Using a similar proof as in Theorem 3.1, we have the following result.

Theorem 3.2. The optimal control strategy of Problem (LM2) is

$\begin{align*} \bar{v}_{i}(t) = \Lambda_{1}(t)\bar{y}_{i}(t)+\bar{\Theta}_{1}(t), \end{align*}$

where $\bar{y}_{i}(\cdot)$ satisfies

$\begin{eqnarray} \left\{ \begin{array}{ll} d\bar{y}_{i}(t) = [(A+B\Lambda_{1}(t))\bar{y}_{i}(t)+B\bar{\Theta}_{1}(t)+b_{1}x^{(0)}(t)+f(t)]dt+[(C+D\Lambda_{1}(t))\bar{y}_{i}(t)\\ \ \ \ \ \ \ \ \ \ \ \ +\ D\bar{\Theta}_{1}(t)+b_{2}x^{(0)}(t)+H\bar{y}_{0}(t)+\sigma(t)]dW_{i}(t)+F\int_{E_{i}}G_{i}(dedt), \\ \bar{y}_{i}(0) = a_{i}. \end{array} \right. \end{eqnarray}$

(7)

3.3. Approximation for the closed-loop system

In this subsection, we design a closed-loop mean-field system, and show the approximations between the limiting system and the corresponding closed-loop system.

_ _ _

What you will do:
A - For each statement below, say yes or no depending on whether it agrees with the excerpt on optimal control, and quote the words of the excerpt that decide it: (i) Theorem 3.2 is obtained with a proof similar to that of Theorem 3.1; (ii) the initial value of the state in Theorem 3.2 is zero; (iii) subsection 3.3 designs an open-loop system.
B - Reproduce the excerpt on optimal control word for word, everything from "Theorem 3.2. The" down to "corresponding closed-loop system.".

Data extract:
_ _ _

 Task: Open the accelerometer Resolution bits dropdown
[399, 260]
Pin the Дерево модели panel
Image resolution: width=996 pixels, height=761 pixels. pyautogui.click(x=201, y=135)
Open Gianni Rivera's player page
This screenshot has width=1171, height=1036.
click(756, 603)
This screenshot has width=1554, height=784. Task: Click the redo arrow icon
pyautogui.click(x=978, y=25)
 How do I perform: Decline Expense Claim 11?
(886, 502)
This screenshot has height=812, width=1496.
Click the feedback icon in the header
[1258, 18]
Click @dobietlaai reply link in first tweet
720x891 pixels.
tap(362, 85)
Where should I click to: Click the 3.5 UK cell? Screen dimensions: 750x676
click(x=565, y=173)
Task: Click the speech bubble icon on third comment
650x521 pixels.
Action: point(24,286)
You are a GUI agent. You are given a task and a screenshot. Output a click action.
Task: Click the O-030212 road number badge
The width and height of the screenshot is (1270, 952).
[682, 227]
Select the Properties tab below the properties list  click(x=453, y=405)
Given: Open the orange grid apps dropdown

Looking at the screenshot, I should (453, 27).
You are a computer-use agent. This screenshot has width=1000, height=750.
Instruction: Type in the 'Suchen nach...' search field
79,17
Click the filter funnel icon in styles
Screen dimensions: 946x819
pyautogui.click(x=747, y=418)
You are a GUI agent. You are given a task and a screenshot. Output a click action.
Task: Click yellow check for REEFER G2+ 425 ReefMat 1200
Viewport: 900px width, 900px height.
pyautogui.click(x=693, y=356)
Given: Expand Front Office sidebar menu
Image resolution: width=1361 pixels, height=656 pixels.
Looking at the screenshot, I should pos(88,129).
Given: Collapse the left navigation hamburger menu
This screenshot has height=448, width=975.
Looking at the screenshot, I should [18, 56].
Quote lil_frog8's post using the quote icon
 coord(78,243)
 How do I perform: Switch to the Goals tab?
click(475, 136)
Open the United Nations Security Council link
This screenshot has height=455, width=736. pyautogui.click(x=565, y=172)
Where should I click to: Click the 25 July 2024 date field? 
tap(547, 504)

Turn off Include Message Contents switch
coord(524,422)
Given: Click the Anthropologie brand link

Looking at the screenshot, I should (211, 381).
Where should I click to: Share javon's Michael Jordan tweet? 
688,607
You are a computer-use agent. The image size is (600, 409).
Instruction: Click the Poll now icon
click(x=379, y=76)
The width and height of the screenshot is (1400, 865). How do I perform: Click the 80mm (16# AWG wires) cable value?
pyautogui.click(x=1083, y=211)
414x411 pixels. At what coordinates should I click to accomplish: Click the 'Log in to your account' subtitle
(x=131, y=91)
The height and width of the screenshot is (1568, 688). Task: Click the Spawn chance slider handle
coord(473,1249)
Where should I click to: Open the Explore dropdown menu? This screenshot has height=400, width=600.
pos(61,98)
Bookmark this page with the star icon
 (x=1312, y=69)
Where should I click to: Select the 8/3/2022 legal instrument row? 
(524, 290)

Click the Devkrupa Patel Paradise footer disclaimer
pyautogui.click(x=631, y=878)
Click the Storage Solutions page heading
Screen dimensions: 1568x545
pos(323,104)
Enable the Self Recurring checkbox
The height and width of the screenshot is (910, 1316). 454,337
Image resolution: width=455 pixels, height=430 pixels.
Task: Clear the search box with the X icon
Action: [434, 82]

_ _ _

List of solutions:
A -
(i) Yes: "Using a similar proof as in Theorem 3.1, we have the following result."
(ii) No: "\bar{y}_{i}(0) = a_{i}"
(iii) No: "we design a closed-loop mean-field system"

B -
Theorem 3.2. The optimal control strategy of Problem (LM2) is

$\begin{align*} \bar{v}_{i}(t) = \Lambda_{1}(t)\bar{y}_{i}(t)+\bar{\Theta}_{1}(t), \end{align*}$

where $\bar{y}_{i}(\cdot)$ satisfies

$\begin{eqnarray} \left\{ \begin{array}{ll} d\bar{y}_{i}(t) = [(A+B\Lambda_{1}(t))\bar{y}_{i}(t)+B\bar{\Theta}_{1}(t)+b_{1}x^{(0)}(t)+f(t)]dt+[(C+D\Lambda_{1}(t))\bar{y}_{i}(t)\\ \ \ \ \ \ \ \ \ \ \ \ +\ D\bar{\Theta}_{1}(t)+b_{2}x^{(0)}(t)+H\bar{y}_{0}(t)+\sigma(t)]dW_{i}(t)+F\int_{E_{i}}G_{i}(dedt), \\ \bar{y}_{i}(0) = a_{i}. \end{array} \right. \end{eqnarray}$

(7)

3.3. Approximation for the closed-loop system

In this subsection, we design a closed-loop mean-field system, and show the approximations between the limiting system and the corresponding closed-loop system.